Puxada pelo otimismo no exterior com um novo pacote de estímulo nos EUA e pela alta nos preços do petróleo, a Bolsa encerrou esta segunda-feira (dia 10) com ganho de 0,65%, a 103.444 pontos.

O cenário turbulento no exterior, com o aumento nas tensões entre Estados Unidos e China, levou o dólar encerrar o dia em alta de 0,96%, a R$ 5,46.

O que aconteceu com a Bolsa? Nesta segunda, o presidente americano, Donald Trump, afirmou que democratas afirmaram que querem se reunir com ele para fazer um acordo em torno do pacote de US$ 1,2 trilhão em estímulos para combater os impactos econômicos do coronavírus na economia dos EUA.

O novo estímulo vem sendo objeto de um impasse entre democratas e republicanos, e a frase de Trump animou o mercado.

Além disso, o Ibovespa foi beneficiado da alta nos preços do petróleo nesta segunda. A commodity subiu na esteira de uma melhoria em dados industriais chineses e de um aumento na demanda por energia.

No domingo, o presidente executivo da petroleira saudita Saudi Aramco, Amin Nasser, disse que vê a demanda por petróleo se recuperando na Ásia devido à gradual abertura das economias.

Essa melhoria beneficiou a Petrobras, empresa com peso importante no índice brasileiro, e que encerrou o pregão em alta de 3,39%.

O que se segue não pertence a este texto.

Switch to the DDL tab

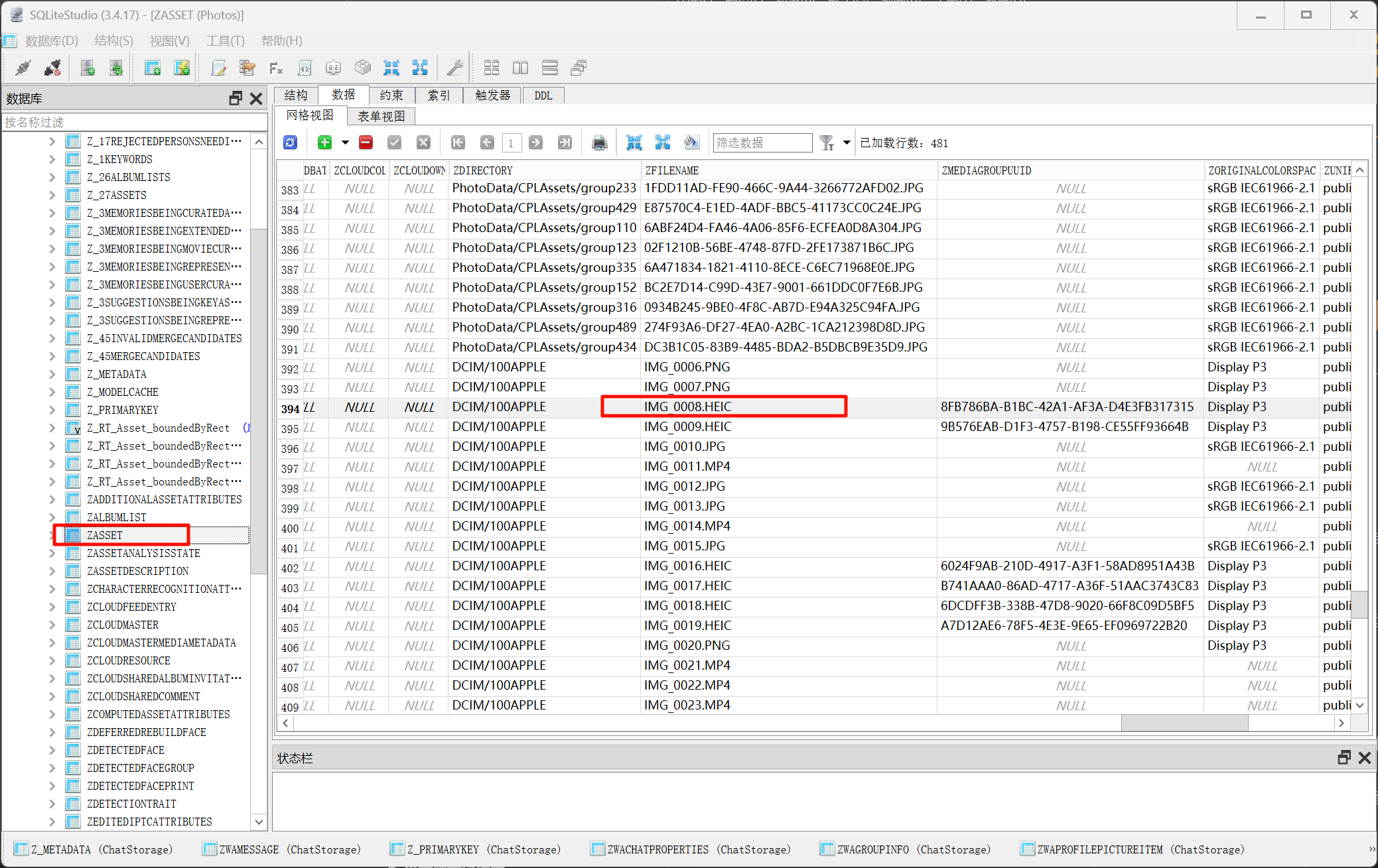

Empresas fortemente exportadoras, como a Vale e a CSN, também tiveram um pregão bastante positivo.

Maiores altas:

Braskem (+ 9,32%)

CSN (+ 7,88%)

Embraer (+ 5,73%)

Maiores baixas:

Totvs (- 7,40%)

Cia Hering (- 5,11%)

Magazine Luíza (- 4,34%)

O que aconteceu com o dólar? O real sofreu com uma depreciação generalizada entre as moedas emergentes. Hoje, a China impôs sanções a 11 cidadãos dos EUA, incluindo parlamentares do Partido Republicano, ao qual pertence o presidente Donald Trump.

Foi uma resposta a sanções por Washington contra Hong Kong e autoridades chinesas acusadas de restringir liberdades políticas na ex-colônia britânica.